Material provided =>

============================================================

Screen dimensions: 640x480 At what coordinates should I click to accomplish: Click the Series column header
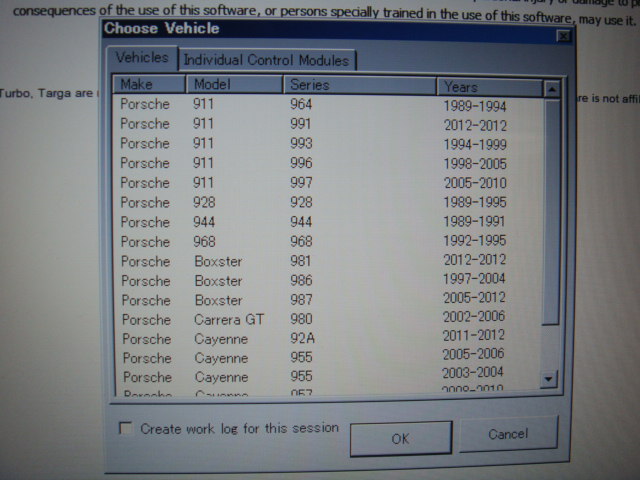[x=358, y=86]
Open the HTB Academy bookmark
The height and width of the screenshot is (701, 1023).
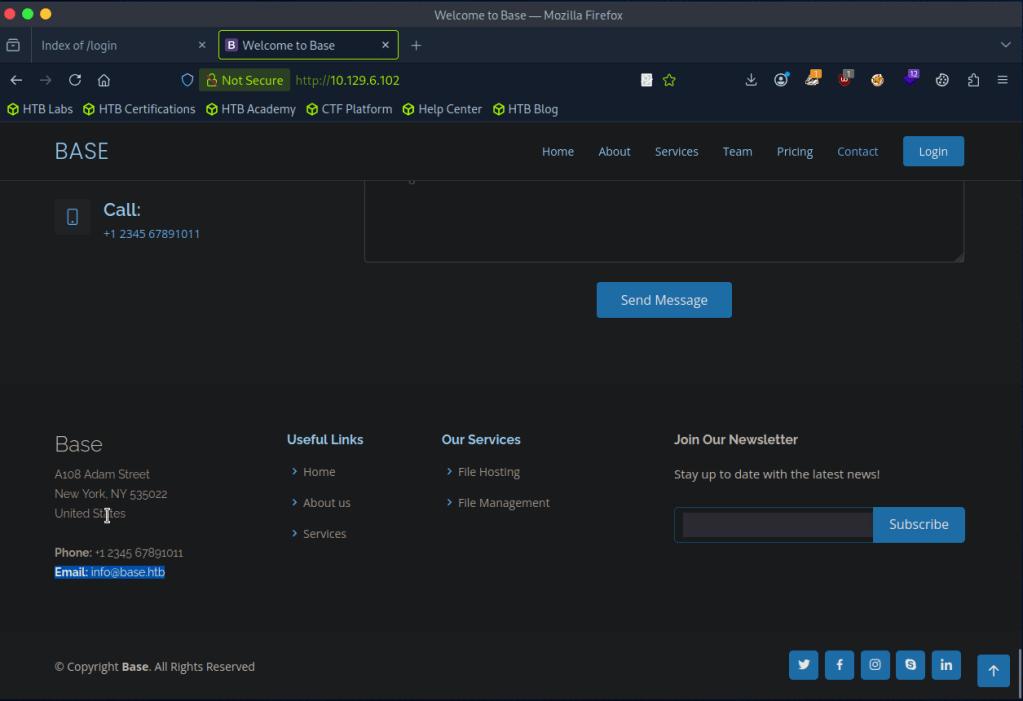[x=258, y=109]
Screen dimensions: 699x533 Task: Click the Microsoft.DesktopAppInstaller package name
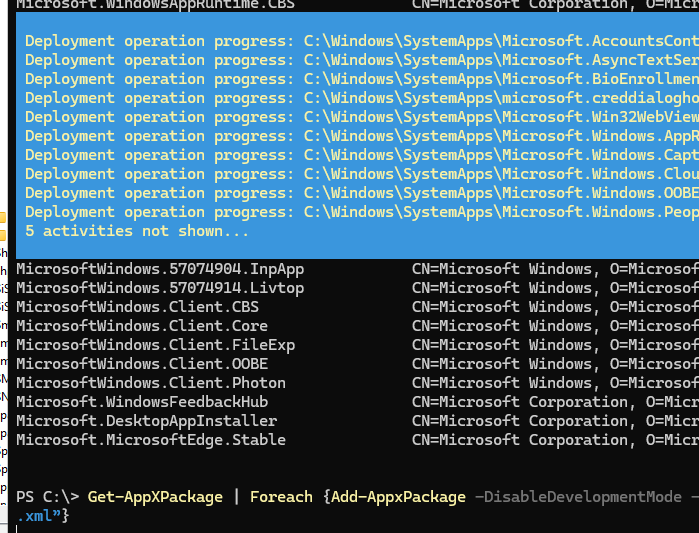(146, 421)
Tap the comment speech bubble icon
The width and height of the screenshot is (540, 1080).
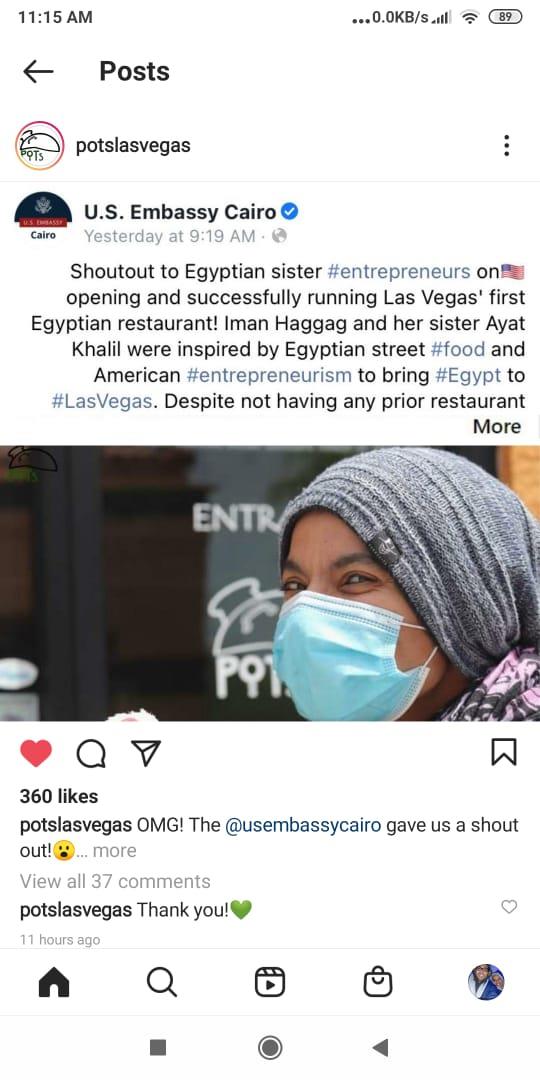coord(91,754)
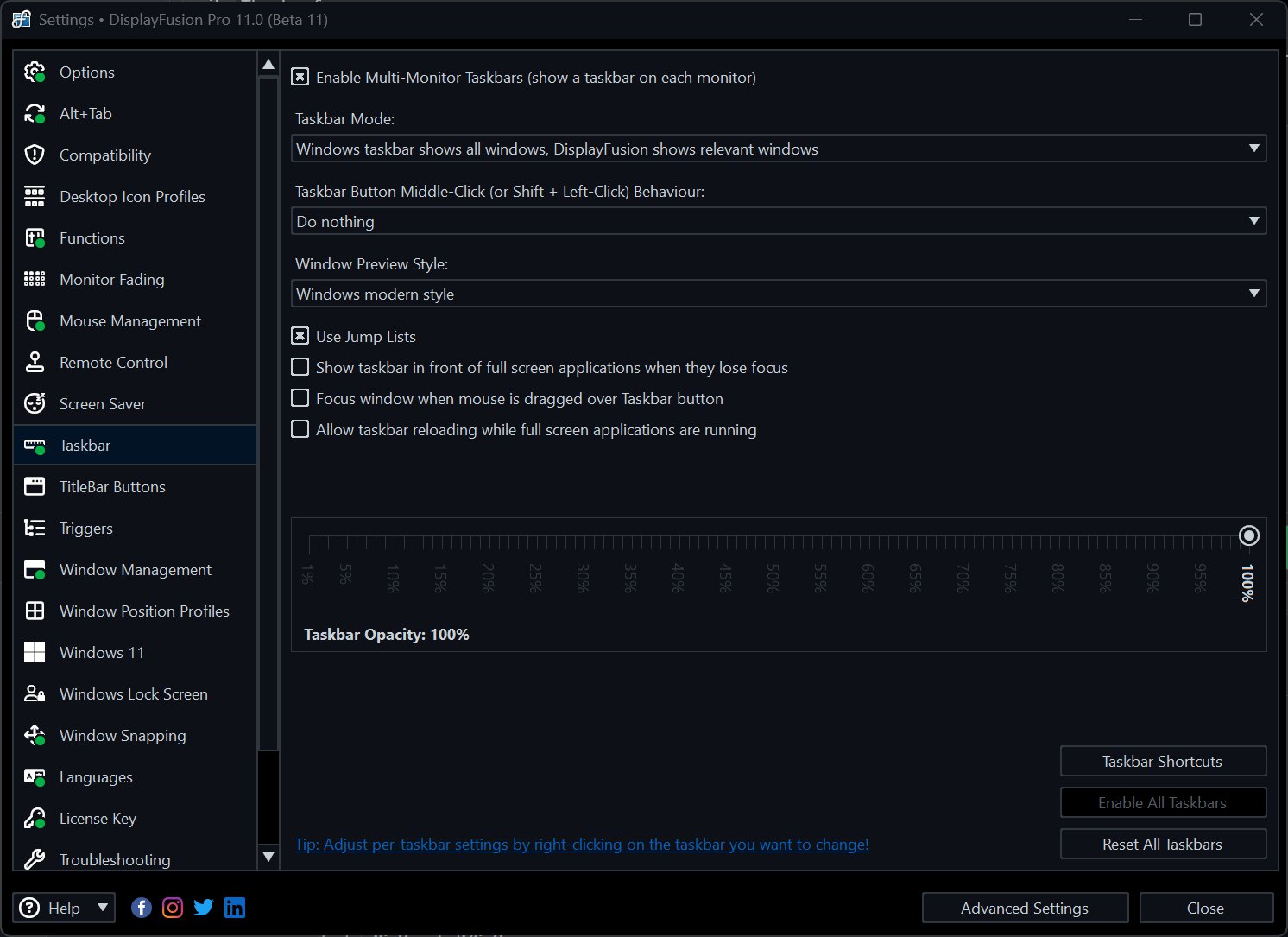This screenshot has width=1288, height=937.
Task: Disable the Enable Multi-Monitor Taskbars checkbox
Action: point(300,78)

============================================================

Of the entries above, print exactly those lines that run from the one containing "Open the HTB Academy bookmark" through the last line, excluding any pictures.

Output of the exercise =>
Open the HTB Academy bookmark
The height and width of the screenshot is (701, 1023).
[x=258, y=109]
Screen dimensions: 699x533 Task: Click the Microsoft.DesktopAppInstaller package name
(146, 421)
Tap the comment speech bubble icon
The width and height of the screenshot is (540, 1080).
coord(91,754)
This screenshot has width=1288, height=937.
Task: Disable the Enable Multi-Monitor Taskbars checkbox
Action: point(300,78)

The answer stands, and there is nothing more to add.